Clinical and Laboratory Features Associated with Acute Kidney Injury in Severe Malaria

Hiren Anghan; Prayas Sethi; Manish Soneja; Sandeep Mahajan; Naveet Wig

doi:10.4103/ijccm.IJCCM_468_17

. 2018 Oct;22(10):718–722. doi: 10.4103/ijccm.IJCCM_468_17

Clinical and Laboratory Features Associated with Acute Kidney Injury in Severe Malaria

Hiren Anghan ¹, Prayas Sethi ¹, Manish Soneja ¹, Sandeep Mahajan ¹, Naveet Wig ^1,^✉

PMCID: PMC6201649 PMID: 30405282

Abstract

Introduction:

Critically ill severe malaria constitutes one of the major hospital admissions in Indian setting. Clinical studies identifying the factors associated with acute kidney injury (AKI) in malaria are lacking. This study aimed to identify these factors.

Methods:

This prospective observational study was conducted in a tertiary care center of North India. All adult patients with severe malaria were studied during 2012–2014.

Results:

The study included 79 patients and AKI was observed in 36 patients. Of these 79 patients, 52.7% were Plasmodium falciparum positive and 47.2% were Plasmodium vivax positive. In AKI patients, thrombocytopenia and jaundice were the most common other complications seen. Among P. vivax malarial patients, 17 (36%) patients had AKI. Features associated with AKI among patients admitted with P. vivax malaria were as follows: tachycardia (adjusted relative risk [RR]: 3.9; 95% confidence interval [CI]: 1.1–13.7), direct hyperbilirubinemia (adjusted RR: 4.7; 95% CI: 1.4–15.2), anemia (adjusted RR: 6; 95% CI: 1.7–22.4), and sepsis (adjusted RR: 3.3; 95% CI: 1.1–13.7). The presence of tachycardia, acidosis, cerebral malaria, acute respiratory distress syndrome/acute lung injury, hypotensive shock, and poor Glasgow Coma Scale were associated with higher mortality in patients with AKI. Patients who required mechanical ventilation and/or vasopressor support had higher mortality.

Conclusion:

P. vivax is an important cause of severe malaria with AKI in our setting. Various other clinical features are associated with AKI and related mortality.

Keywords: Acute kidney injury, critically ill, severe malaria

INTRODUCTION

Tropical countries, including India, carry the major burden of malaria. Severe malaria is diagnosed by demonstrating asexual forms of the malaria parasites in the blood in a patient with a potentially fatal manifestation or complication of malaria in whom other diagnoses have been excluded. Our intensive care team deals routinely with malaria complications as they require critical care management. These complications, as defined by the WHO, include cerebral malaria, pulmonary edema, acute renal failure, acidosis, hypoglycemia, severe anemia, bleeding, jaundice, and shock. Recent evidence is that the overall burden, economic impact, and severity of Plasmodium vivax have been underestimated.[1]

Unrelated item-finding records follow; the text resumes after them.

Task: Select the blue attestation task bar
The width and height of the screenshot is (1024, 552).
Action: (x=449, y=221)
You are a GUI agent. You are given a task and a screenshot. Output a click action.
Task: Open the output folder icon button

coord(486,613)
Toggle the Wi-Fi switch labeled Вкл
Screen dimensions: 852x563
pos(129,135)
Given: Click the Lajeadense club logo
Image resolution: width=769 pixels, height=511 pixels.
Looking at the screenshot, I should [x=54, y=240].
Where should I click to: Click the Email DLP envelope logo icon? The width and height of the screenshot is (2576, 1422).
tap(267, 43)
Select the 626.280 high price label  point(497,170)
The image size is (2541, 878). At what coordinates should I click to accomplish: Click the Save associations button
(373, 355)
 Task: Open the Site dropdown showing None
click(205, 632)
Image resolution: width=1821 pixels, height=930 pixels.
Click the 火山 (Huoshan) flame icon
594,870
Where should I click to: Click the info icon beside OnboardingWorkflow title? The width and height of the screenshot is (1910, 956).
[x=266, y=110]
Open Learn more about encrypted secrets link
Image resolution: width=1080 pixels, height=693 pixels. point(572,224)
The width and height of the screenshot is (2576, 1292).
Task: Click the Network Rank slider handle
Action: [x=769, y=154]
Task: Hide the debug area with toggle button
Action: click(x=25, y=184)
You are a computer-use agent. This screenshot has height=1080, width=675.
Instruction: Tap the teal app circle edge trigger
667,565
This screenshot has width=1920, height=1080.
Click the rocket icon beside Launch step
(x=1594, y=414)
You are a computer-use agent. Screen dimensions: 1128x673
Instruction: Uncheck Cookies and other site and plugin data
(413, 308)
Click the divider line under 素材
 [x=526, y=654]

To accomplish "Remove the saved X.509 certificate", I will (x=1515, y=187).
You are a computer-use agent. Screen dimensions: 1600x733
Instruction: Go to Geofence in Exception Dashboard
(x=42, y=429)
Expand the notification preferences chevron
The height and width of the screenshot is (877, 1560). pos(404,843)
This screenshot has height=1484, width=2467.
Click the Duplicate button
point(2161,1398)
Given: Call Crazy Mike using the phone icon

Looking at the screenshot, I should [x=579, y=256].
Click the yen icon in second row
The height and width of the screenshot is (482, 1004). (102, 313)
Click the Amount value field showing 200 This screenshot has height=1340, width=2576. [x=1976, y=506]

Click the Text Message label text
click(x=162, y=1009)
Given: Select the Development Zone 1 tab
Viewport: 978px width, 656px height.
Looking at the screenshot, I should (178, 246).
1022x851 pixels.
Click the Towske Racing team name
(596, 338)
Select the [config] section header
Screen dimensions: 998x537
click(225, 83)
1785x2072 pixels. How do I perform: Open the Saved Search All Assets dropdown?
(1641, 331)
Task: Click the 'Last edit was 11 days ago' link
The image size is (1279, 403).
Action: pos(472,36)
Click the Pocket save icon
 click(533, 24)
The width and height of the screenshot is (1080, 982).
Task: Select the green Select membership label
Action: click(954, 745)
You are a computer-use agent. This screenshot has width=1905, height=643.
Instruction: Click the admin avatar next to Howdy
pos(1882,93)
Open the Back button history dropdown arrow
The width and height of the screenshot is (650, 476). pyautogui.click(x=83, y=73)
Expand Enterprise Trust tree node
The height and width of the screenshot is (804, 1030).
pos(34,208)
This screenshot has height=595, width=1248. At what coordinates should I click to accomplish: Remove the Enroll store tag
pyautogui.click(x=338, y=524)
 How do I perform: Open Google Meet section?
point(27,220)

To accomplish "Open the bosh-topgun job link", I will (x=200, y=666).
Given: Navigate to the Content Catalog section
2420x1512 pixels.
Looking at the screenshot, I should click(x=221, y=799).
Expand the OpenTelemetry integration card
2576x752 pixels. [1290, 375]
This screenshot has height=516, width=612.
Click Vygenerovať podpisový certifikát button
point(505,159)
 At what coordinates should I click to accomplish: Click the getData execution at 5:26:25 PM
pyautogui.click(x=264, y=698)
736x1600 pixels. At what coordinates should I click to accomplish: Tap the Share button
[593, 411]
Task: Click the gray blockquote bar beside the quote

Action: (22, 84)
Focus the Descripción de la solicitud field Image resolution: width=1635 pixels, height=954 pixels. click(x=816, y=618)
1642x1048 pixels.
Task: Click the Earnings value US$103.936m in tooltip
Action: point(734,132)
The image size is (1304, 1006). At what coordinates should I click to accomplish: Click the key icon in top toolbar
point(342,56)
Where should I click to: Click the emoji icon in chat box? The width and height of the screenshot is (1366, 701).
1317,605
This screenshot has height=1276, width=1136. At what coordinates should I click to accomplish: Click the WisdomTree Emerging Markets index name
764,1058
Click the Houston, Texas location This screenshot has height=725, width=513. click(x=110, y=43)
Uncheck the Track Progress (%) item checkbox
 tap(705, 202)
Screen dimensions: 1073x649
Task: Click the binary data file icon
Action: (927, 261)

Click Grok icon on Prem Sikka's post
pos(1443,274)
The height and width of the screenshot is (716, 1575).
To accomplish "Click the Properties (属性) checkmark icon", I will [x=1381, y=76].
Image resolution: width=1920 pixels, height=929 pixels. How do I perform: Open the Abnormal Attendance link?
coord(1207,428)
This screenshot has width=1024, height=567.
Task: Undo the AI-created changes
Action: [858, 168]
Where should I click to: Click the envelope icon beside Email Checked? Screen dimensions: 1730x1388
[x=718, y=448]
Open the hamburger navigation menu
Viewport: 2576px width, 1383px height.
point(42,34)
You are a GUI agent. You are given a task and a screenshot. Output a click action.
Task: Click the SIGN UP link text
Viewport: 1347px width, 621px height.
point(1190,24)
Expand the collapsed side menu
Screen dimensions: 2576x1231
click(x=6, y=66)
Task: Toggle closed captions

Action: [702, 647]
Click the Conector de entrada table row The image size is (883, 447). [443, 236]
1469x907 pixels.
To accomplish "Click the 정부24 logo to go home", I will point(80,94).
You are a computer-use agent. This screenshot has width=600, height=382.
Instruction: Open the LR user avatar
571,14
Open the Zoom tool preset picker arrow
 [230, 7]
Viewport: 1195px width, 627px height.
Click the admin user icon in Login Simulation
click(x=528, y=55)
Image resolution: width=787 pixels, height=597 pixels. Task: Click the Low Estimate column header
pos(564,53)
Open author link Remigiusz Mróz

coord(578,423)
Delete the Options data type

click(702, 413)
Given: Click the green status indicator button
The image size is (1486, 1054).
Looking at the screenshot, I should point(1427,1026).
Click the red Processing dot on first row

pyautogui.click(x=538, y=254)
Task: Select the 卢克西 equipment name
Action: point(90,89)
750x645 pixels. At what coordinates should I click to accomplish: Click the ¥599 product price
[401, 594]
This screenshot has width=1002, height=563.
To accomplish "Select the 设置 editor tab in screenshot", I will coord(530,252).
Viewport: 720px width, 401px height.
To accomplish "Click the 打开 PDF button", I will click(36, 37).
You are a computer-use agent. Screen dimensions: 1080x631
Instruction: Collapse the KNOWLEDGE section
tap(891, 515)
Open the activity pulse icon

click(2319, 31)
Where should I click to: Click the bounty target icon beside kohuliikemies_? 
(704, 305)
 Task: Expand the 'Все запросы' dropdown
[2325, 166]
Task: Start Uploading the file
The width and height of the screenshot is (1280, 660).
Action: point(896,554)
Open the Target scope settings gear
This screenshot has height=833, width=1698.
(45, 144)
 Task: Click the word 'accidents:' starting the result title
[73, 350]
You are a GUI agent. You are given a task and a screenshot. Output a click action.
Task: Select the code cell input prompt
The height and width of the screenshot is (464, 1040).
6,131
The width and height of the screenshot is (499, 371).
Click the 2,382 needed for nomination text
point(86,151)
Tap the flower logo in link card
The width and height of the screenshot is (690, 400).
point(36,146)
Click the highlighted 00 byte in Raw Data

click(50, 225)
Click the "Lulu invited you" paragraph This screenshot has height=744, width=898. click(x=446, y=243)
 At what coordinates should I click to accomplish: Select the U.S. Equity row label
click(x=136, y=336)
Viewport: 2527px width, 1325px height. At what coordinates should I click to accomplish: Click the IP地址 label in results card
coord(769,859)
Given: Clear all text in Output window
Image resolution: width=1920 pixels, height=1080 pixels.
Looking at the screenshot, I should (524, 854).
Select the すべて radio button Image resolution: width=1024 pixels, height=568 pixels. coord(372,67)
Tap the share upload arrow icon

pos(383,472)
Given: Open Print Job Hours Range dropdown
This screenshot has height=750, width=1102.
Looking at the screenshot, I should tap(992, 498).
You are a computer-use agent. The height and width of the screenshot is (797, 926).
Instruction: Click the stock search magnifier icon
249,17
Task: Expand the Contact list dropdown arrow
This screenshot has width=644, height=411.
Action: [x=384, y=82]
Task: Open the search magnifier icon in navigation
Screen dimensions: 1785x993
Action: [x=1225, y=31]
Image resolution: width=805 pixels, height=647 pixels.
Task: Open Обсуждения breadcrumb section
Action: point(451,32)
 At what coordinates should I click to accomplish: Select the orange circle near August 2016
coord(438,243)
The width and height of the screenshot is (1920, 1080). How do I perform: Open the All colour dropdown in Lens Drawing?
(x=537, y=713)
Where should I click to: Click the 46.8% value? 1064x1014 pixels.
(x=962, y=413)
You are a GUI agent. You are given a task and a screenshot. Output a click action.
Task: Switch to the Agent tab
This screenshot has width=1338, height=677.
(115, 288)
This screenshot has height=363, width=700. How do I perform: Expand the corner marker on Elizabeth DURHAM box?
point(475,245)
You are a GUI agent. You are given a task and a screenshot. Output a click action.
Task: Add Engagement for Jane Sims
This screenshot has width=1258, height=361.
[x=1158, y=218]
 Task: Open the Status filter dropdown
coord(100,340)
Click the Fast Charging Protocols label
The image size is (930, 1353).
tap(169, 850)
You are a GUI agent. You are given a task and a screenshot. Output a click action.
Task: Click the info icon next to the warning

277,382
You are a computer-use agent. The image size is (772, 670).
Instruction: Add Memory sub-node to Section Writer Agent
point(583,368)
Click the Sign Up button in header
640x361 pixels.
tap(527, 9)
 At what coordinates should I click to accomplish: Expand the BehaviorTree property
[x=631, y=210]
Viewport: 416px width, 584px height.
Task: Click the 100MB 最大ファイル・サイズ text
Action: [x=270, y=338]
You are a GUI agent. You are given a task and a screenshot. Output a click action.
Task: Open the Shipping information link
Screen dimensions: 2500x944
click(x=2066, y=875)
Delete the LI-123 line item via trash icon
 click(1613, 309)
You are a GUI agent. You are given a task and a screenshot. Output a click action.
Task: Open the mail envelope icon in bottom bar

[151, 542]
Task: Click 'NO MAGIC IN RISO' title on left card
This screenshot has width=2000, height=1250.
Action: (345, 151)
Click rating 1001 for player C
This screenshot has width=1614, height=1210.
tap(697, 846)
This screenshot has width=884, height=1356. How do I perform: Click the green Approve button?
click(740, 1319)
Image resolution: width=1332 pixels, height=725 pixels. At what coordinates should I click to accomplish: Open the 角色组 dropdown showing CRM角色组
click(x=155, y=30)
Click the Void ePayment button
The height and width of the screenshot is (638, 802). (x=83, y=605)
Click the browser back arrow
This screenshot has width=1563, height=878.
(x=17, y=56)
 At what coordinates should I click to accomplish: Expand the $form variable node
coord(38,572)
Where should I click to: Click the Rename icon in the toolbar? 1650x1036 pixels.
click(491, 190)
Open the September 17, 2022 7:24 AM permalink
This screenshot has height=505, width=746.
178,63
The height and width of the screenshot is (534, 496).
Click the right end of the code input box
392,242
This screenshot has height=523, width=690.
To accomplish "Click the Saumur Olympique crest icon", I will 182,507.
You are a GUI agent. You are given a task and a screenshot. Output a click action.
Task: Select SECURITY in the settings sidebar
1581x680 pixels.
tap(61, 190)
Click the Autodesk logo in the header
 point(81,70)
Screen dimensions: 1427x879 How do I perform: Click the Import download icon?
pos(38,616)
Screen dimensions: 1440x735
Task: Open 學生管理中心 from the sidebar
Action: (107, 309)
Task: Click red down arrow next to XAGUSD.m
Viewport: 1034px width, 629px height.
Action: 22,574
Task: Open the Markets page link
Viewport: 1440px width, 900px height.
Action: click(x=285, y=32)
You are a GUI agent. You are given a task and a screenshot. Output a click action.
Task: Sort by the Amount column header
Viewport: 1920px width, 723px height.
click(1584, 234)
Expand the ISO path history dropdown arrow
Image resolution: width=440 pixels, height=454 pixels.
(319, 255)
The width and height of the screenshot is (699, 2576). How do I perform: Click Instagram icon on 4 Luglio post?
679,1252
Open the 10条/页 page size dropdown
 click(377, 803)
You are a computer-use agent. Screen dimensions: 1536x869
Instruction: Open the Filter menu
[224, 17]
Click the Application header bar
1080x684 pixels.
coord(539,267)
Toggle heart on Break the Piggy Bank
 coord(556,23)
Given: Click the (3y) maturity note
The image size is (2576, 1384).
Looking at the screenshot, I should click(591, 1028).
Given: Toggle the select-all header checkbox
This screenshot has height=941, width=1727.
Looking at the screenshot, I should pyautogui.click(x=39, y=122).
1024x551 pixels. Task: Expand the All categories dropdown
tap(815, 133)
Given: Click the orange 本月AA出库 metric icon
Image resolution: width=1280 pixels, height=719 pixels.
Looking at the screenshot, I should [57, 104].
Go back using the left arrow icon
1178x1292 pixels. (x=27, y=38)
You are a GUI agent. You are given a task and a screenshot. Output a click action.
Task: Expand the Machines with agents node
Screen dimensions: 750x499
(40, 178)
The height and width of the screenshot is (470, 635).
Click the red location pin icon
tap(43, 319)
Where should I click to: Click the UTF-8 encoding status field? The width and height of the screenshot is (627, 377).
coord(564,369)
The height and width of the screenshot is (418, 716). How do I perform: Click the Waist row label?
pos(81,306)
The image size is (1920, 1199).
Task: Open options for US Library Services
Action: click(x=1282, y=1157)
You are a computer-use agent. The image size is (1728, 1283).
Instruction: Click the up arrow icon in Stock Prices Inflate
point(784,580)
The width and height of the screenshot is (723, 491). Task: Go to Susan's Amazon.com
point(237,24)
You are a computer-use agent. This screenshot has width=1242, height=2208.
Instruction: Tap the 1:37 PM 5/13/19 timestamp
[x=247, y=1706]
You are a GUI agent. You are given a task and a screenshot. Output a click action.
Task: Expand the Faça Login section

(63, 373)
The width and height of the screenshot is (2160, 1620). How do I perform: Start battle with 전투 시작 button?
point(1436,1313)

Malaria contributes 2%–39% to overall hospital admissions for acute kidney injury (AKI). In endemic areas, the incidence of AKI may be >4% of malaria cases. Among those with severe parasitemia, as many as 60% develop AKI. Renal involvement has been reported in Plasmodium falciparum, Plasmodium malariae, and recently in P. vivax infections. AKI is usually seen at the end of the 1^st week and is nonoliguric in 50%–75%.[2] In view of the high mortality rates associated with AKI, it is critical to identify the clinical and laboratory parameters associated with AKI in a patient with malaria, to avoid progression to renal failure. Good hydration, monitoring of urine output, and renal function with careful use of nephrotoxic medications are the bedrock of supportive care. Timely transfer for dialysis is particularly important and is a challenging issue in resource-limited settings.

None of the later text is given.